Case studies

Irish Blood Transfusion Service

Maximising efficiencies in the Irish Blood Transfusion Service (IBTS)

A great challenge for companies is how to manage costs while at the same time optimising valuable staff resources. In an effort to cut costs or allocate workload appropriately, organisations may be tempted to make staff adjustments and even cuts without sufficient information on their impact – on the organisation, on the employees and on the customers.

The Irish Blood Transfusion Service wanted to optimise their resources, to maximise efficiency and to allocate the right mix of staff to their day shift and night shift. Recognising that the day shift was under considerable pressure to prepare and deliver the majority of orders – how could they manage the distribution of work more successfully?

Optimising work-load distribution

They approached StaffBalance to gain a factual understanding of exactly how workload should be distributed between the night and day teams for optimum efficiency. StaffBalance used business modelling techniques – one of the most powerful and most realistic decision-making tools available to evaluate the distribution of tasks between the teams. By re-distributing workload IBTS were able to progress changes in work practices to reduce overtime requirements in the department.

Business modelling comes into play

The first step is to determine the staffing levels were required to run their operation successfully.
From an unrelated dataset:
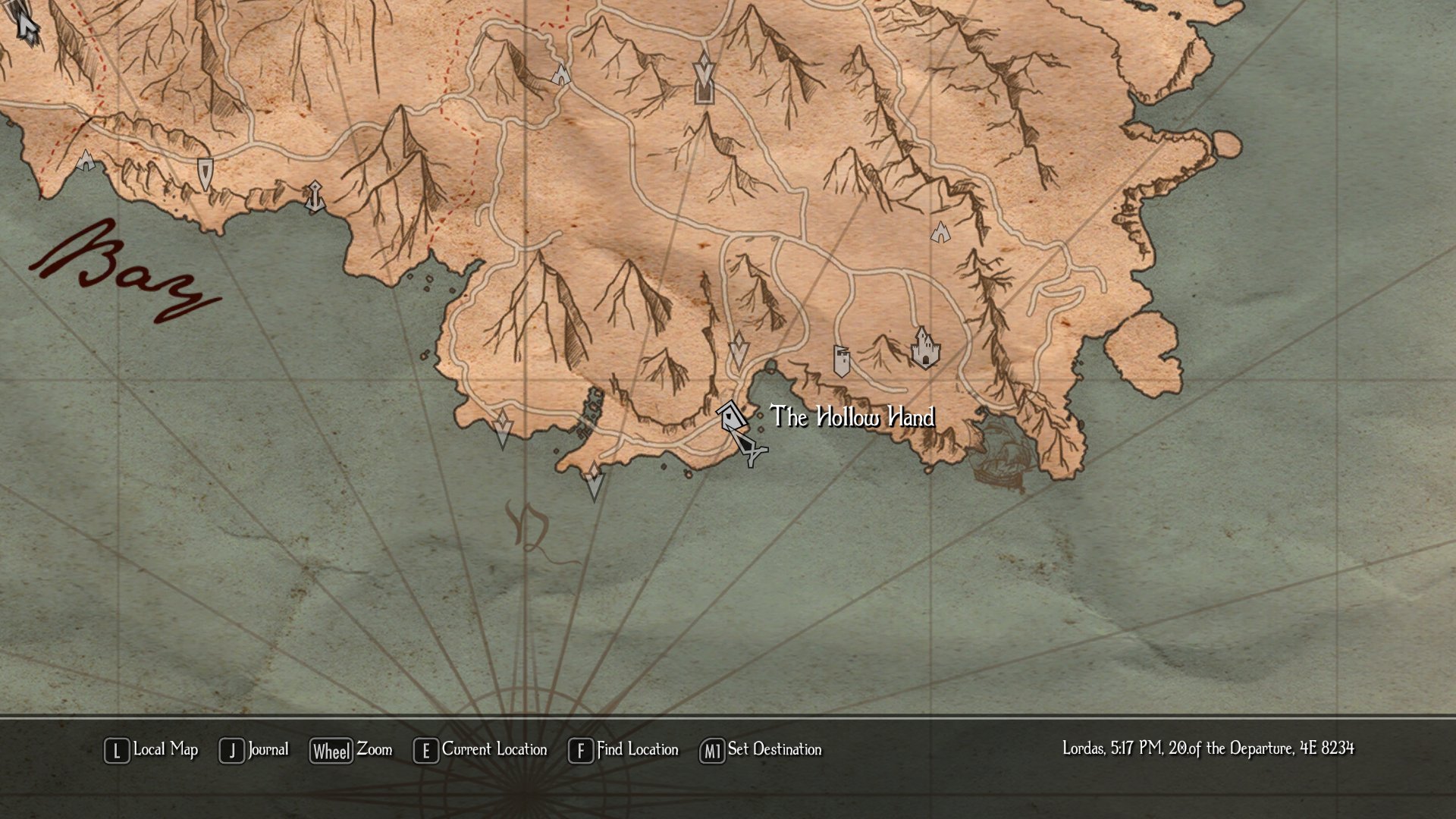This screenshot has width=1456, height=819.
Task: Select the diamond marker on the southwest shore
Action: [502, 428]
Business modelling was used to build a profile of how both the day shift and night shift staff spent their time. The modelling process took an entirely realistic view of the IBTS staff capacity – both day and night shift teams into account. As part of the
analysis, annual leave, sick leave, secondments and so on were stripped out. Once an authentic staff capacity level was identified, the next step was to work out the staffing time and unit cost for every process and product.

“IBTS found the StaffBalance approach to quantifying workload and its distribution excellent. The opportunities identified will lead to improved service for Irish hospitals while simultaneously improving IBTS efficiency.”
Paddy Bowler, Director of Operations,

Irish Blood Transfusion Service

Analysis revealed opportunities for the night shift team Analysis of data collected from the employees of IBTS showed that there were windows of opportunity in the allocation of work for the night shift team. While the day shift was engaged in preparing, processing and administering orders, the night shift was not allocated its fair share of tasks. Of 6,500 orders processed daily, 4,300 were fulfilled by the day shift team. Here was an opportunity for the night shift to engage more in order preparation, ready for the peak ordering times during the day.
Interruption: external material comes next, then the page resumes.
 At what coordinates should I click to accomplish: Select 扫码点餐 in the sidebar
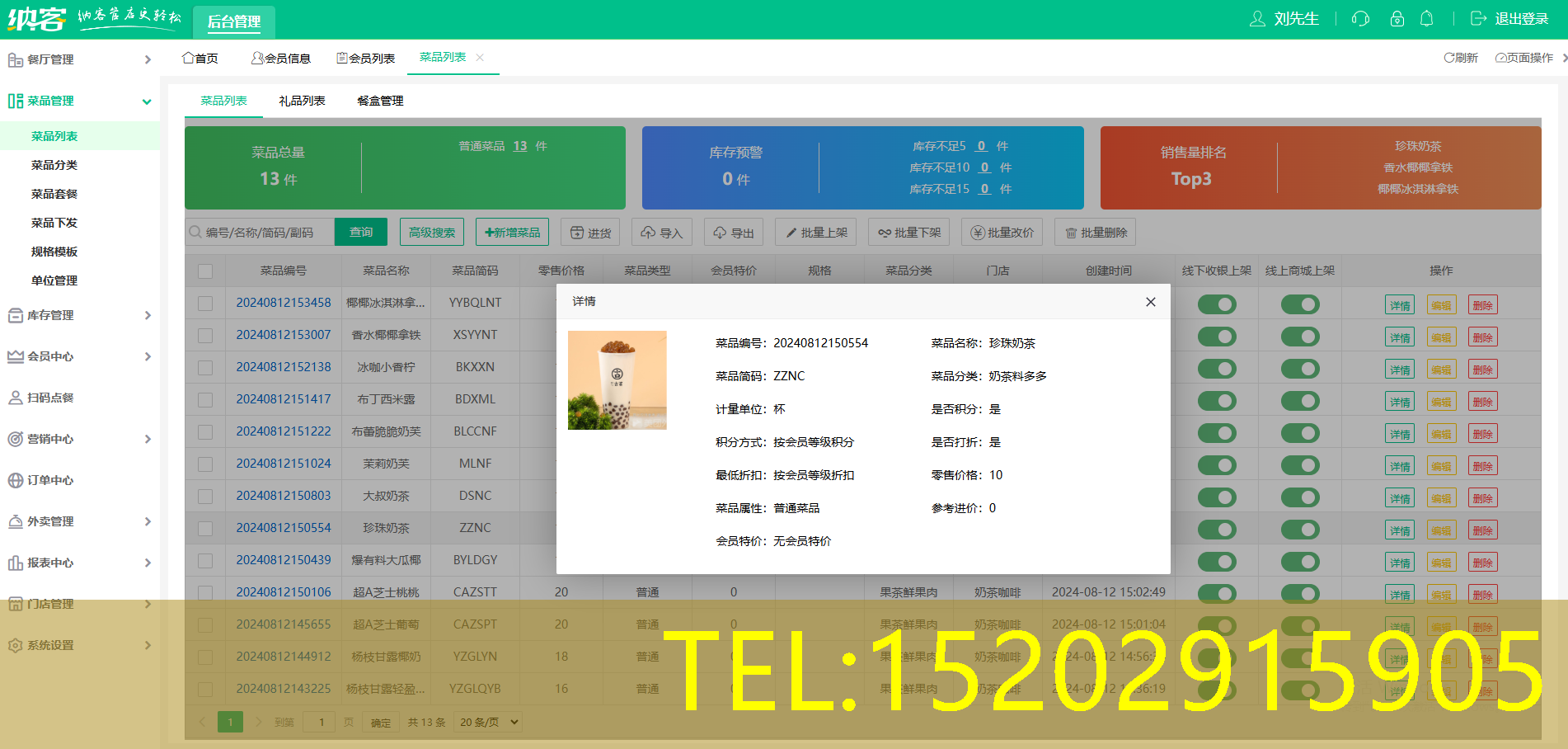point(51,398)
StaffBalance established the numbers of staff required to provide 24/7 cover in the Distribution and Issue laboratory areas. It confirmed that the staffing levels were sufficient to provide cover and were sufficient for the workload. The value for the IBTS was in identifying the unequal distribution of workload between day and night shifts. StaffBalance proposed various tasks that could be more evenly distributed between the shifts.
StaffBalance identified where processes were duplicated in a much greater than expected number of distributions by analysing electronic records and date and time stamping the activities. This provided the IBTS with tasks that could be re-engineered to increase efficiency in processing orders. All orders for blood were received from hospitals by telephone. The volume of telephone orders was analysed confirming the need for an electronic ordering system to facilitate intelligent batching of standard orders. This process automation that would eventually save the IBTS a considerable amount in terms of administration and delivery costs leading to significant reduction in delivery costs.

A factual basis for task allocation

StaffBalance provided IBTS with the factual data they needed to help calibrate their resources structure. Once the Staff Capacity model was implemented, the team had greater  certainty because task allocations among the teams were now based on facts, not estimates.